WHAT YOU WILL DO = Update the lines from the first one through the one containing "I will 131,83.", inclusive, replacing "computer-use agent" with "GUI agent" and leaving everything else unchanged.

MATERIAL FOR THIS EXERCISE =
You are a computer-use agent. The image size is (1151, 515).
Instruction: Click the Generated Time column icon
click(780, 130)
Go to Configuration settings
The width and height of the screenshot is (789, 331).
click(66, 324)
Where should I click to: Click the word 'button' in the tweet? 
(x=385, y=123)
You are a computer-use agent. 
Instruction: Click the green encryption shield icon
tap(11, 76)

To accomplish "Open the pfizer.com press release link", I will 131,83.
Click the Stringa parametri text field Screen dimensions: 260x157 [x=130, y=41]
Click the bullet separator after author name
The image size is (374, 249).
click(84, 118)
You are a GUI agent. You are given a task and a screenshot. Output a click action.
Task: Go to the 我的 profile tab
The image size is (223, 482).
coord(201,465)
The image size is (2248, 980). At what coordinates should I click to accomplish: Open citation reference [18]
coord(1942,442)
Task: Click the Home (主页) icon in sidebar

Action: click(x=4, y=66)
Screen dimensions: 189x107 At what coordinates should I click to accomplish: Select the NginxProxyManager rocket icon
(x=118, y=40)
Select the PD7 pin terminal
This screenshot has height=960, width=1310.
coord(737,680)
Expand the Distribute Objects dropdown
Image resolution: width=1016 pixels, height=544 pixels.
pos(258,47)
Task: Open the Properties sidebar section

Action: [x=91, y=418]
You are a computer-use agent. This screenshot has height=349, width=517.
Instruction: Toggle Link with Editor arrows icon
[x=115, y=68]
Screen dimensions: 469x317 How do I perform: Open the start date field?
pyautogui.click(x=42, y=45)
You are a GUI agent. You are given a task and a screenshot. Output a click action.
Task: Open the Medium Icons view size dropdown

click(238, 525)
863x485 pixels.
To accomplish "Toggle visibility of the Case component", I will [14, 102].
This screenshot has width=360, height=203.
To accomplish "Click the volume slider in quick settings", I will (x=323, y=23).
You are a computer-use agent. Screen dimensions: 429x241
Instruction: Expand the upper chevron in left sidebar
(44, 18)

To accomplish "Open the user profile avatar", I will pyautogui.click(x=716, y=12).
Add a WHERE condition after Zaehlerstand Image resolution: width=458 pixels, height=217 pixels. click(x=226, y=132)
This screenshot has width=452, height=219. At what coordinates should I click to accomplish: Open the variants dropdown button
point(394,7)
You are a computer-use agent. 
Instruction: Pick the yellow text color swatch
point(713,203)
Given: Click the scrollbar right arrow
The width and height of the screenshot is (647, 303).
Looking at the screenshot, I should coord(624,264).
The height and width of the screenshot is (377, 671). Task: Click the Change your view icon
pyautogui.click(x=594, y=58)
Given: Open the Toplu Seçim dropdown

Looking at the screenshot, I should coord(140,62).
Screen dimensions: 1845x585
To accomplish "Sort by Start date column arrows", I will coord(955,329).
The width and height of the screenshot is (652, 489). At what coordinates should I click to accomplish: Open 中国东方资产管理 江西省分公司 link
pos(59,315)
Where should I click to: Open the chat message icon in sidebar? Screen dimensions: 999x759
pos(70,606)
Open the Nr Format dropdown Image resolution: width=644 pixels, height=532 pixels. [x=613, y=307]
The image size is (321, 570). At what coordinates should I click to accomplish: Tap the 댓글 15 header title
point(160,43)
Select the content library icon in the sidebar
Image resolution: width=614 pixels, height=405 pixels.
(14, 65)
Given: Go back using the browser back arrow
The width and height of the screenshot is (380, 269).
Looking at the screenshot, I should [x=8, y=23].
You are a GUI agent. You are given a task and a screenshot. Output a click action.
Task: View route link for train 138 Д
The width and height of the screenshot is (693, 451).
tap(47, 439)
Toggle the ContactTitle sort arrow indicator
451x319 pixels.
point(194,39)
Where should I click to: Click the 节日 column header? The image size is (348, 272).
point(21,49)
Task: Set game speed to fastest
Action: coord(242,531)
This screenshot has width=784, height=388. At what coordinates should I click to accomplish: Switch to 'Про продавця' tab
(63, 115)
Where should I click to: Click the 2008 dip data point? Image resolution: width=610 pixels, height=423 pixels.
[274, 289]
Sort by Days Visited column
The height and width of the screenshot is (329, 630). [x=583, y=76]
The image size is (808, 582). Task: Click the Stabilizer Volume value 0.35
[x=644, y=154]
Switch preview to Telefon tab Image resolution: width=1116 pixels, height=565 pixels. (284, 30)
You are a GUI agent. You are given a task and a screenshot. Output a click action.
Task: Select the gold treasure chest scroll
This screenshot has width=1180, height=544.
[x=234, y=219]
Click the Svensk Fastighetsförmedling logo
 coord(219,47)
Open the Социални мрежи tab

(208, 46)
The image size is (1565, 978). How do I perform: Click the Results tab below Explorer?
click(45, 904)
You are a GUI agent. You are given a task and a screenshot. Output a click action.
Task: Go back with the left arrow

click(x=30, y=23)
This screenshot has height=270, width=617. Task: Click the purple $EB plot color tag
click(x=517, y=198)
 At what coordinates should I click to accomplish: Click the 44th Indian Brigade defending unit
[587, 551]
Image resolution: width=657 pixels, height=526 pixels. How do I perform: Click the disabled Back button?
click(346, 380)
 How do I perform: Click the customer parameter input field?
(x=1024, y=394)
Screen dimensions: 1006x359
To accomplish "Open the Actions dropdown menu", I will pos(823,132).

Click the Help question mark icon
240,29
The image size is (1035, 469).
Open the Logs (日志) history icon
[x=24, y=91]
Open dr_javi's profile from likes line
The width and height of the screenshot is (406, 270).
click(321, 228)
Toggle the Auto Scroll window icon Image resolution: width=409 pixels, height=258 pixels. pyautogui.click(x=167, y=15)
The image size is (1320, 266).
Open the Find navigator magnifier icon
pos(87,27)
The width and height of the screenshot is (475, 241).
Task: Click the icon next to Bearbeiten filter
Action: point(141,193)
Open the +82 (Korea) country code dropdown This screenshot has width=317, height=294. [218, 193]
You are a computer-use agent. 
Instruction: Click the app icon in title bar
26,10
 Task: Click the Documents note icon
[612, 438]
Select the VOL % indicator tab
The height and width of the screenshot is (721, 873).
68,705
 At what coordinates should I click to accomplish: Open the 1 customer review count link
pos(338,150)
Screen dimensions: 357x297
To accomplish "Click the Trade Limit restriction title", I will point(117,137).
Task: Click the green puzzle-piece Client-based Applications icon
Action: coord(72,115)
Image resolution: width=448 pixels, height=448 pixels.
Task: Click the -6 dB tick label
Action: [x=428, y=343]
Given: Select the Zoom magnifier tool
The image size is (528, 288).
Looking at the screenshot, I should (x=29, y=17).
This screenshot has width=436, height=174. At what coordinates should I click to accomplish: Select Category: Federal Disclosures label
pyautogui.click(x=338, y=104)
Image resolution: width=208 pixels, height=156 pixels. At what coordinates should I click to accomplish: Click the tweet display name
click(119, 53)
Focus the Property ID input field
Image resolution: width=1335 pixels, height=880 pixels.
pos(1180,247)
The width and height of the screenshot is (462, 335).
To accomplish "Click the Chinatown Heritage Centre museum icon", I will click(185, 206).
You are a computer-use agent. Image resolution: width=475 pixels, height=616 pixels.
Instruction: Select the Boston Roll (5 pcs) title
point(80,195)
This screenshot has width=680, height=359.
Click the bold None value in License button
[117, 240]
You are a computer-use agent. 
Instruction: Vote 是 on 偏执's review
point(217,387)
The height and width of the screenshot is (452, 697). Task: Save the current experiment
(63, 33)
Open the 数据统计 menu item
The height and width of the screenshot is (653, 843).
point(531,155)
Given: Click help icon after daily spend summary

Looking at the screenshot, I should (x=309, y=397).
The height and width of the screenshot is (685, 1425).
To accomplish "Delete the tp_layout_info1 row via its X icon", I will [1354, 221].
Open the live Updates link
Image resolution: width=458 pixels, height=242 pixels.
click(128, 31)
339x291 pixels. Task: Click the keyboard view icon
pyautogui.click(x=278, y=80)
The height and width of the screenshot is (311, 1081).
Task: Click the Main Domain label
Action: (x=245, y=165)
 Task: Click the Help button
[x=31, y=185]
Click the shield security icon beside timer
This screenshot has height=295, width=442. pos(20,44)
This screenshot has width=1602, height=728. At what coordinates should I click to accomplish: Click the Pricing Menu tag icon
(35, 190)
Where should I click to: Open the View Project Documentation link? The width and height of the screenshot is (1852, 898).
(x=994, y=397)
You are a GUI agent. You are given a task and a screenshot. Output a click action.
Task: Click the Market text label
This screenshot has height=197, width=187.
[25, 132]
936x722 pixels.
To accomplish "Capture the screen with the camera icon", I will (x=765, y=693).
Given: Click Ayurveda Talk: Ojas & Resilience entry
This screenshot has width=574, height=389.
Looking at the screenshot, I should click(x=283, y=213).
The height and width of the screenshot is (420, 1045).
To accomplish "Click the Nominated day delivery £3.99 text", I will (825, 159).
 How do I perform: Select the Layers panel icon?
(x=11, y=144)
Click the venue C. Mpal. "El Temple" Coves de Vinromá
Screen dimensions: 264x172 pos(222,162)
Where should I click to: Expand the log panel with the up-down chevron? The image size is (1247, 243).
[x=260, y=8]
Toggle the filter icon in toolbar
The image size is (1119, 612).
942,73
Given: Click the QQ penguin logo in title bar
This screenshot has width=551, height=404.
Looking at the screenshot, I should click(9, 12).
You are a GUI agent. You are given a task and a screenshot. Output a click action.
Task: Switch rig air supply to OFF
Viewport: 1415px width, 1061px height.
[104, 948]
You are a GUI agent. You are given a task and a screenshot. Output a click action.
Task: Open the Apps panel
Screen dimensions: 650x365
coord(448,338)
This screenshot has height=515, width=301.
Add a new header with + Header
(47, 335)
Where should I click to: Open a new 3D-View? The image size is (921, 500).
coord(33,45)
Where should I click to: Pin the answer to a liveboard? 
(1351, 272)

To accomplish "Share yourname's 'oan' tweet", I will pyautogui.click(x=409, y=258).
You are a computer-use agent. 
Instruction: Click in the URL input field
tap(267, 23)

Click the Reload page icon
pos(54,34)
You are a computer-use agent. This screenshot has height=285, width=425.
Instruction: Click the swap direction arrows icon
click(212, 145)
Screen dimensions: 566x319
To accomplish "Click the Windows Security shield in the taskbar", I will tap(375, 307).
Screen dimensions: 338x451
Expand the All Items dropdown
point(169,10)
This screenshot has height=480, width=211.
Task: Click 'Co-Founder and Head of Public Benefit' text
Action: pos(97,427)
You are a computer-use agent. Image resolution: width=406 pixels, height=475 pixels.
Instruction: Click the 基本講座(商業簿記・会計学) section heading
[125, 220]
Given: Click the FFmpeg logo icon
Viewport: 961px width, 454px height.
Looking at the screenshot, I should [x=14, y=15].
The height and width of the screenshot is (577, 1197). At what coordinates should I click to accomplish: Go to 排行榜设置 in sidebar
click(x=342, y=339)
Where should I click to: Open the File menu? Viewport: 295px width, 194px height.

FINISHED ANSWER =
You are a GUI agent. The image size is (1151, 515).
Instruction: Click the Generated Time column icon
click(780, 130)
Go to Configuration settings
The width and height of the screenshot is (789, 331).
click(66, 324)
Where should I click to: Click the word 'button' in the tweet? 
(x=385, y=123)
You are a GUI agent. 
Instruction: Click the green encryption shield icon
tap(11, 76)

To accomplish "Open the pfizer.com press release link", I will 131,83.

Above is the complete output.